------ Data extract

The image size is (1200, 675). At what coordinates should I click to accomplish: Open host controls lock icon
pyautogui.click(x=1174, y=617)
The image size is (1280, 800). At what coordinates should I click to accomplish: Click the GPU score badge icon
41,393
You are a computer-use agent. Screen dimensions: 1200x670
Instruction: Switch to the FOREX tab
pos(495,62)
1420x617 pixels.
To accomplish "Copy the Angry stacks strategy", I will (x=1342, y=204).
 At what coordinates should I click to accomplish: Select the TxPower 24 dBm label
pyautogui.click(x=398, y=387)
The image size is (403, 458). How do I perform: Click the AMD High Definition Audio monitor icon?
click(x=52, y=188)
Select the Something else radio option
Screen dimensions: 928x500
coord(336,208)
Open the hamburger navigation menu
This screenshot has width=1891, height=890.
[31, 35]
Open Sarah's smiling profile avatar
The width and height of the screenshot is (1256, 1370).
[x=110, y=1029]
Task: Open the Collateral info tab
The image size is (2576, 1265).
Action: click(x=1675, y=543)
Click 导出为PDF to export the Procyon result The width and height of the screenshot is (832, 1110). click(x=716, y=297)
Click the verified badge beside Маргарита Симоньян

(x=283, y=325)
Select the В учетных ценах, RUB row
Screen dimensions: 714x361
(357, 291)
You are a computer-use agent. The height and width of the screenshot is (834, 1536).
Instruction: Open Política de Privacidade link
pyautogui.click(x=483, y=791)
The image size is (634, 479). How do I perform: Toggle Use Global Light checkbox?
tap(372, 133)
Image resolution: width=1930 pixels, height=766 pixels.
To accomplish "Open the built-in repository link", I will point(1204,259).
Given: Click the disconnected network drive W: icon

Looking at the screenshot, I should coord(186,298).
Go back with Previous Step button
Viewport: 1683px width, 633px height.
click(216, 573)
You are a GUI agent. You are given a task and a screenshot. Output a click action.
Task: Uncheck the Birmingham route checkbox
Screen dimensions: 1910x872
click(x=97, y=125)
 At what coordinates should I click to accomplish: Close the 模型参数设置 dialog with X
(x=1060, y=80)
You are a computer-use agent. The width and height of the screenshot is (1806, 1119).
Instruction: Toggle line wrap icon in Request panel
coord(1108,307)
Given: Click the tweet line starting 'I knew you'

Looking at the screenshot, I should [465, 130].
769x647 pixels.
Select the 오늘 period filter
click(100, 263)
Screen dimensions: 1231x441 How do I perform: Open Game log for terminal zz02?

------------

▸ Action item: Print every record above exactly as it stands.

▸ Task result:
The image size is (1200, 675). At what coordinates should I click to accomplish: Open host controls lock icon
pyautogui.click(x=1174, y=617)
The image size is (1280, 800). At what coordinates should I click to accomplish: Click the GPU score badge icon
41,393
You are a computer-use agent. Screen dimensions: 1200x670
Instruction: Switch to the FOREX tab
pos(495,62)
1420x617 pixels.
To accomplish "Copy the Angry stacks strategy", I will (x=1342, y=204).
 At what coordinates should I click to accomplish: Select the TxPower 24 dBm label
pyautogui.click(x=398, y=387)
The image size is (403, 458). How do I perform: Click the AMD High Definition Audio monitor icon?
click(x=52, y=188)
Select the Something else radio option
Screen dimensions: 928x500
coord(336,208)
Open the hamburger navigation menu
This screenshot has width=1891, height=890.
[31, 35]
Open Sarah's smiling profile avatar
The width and height of the screenshot is (1256, 1370).
[x=110, y=1029]
Task: Open the Collateral info tab
The image size is (2576, 1265).
Action: click(x=1675, y=543)
Click 导出为PDF to export the Procyon result The width and height of the screenshot is (832, 1110). click(x=716, y=297)
Click the verified badge beside Маргарита Симоньян

(x=283, y=325)
Select the В учетных ценах, RUB row
Screen dimensions: 714x361
(357, 291)
You are a computer-use agent. The height and width of the screenshot is (834, 1536).
Instruction: Open Política de Privacidade link
pyautogui.click(x=483, y=791)
The image size is (634, 479). How do I perform: Toggle Use Global Light checkbox?
tap(372, 133)
Image resolution: width=1930 pixels, height=766 pixels.
To accomplish "Open the built-in repository link", I will point(1204,259).
Given: Click the disconnected network drive W: icon

Looking at the screenshot, I should coord(186,298).
Go back with Previous Step button
Viewport: 1683px width, 633px height.
click(216, 573)
You are a GUI agent. You are given a task and a screenshot. Output a click action.
Task: Uncheck the Birmingham route checkbox
Screen dimensions: 1910x872
click(x=97, y=125)
 At what coordinates should I click to accomplish: Close the 模型参数设置 dialog with X
(x=1060, y=80)
You are a computer-use agent. The width and height of the screenshot is (1806, 1119).
Instruction: Toggle line wrap icon in Request panel
coord(1108,307)
Given: Click the tweet line starting 'I knew you'

Looking at the screenshot, I should [465, 130].
769x647 pixels.
Select the 오늘 period filter
click(100, 263)
Screen dimensions: 1231x441 How do I perform: Open Game log for terminal zz02?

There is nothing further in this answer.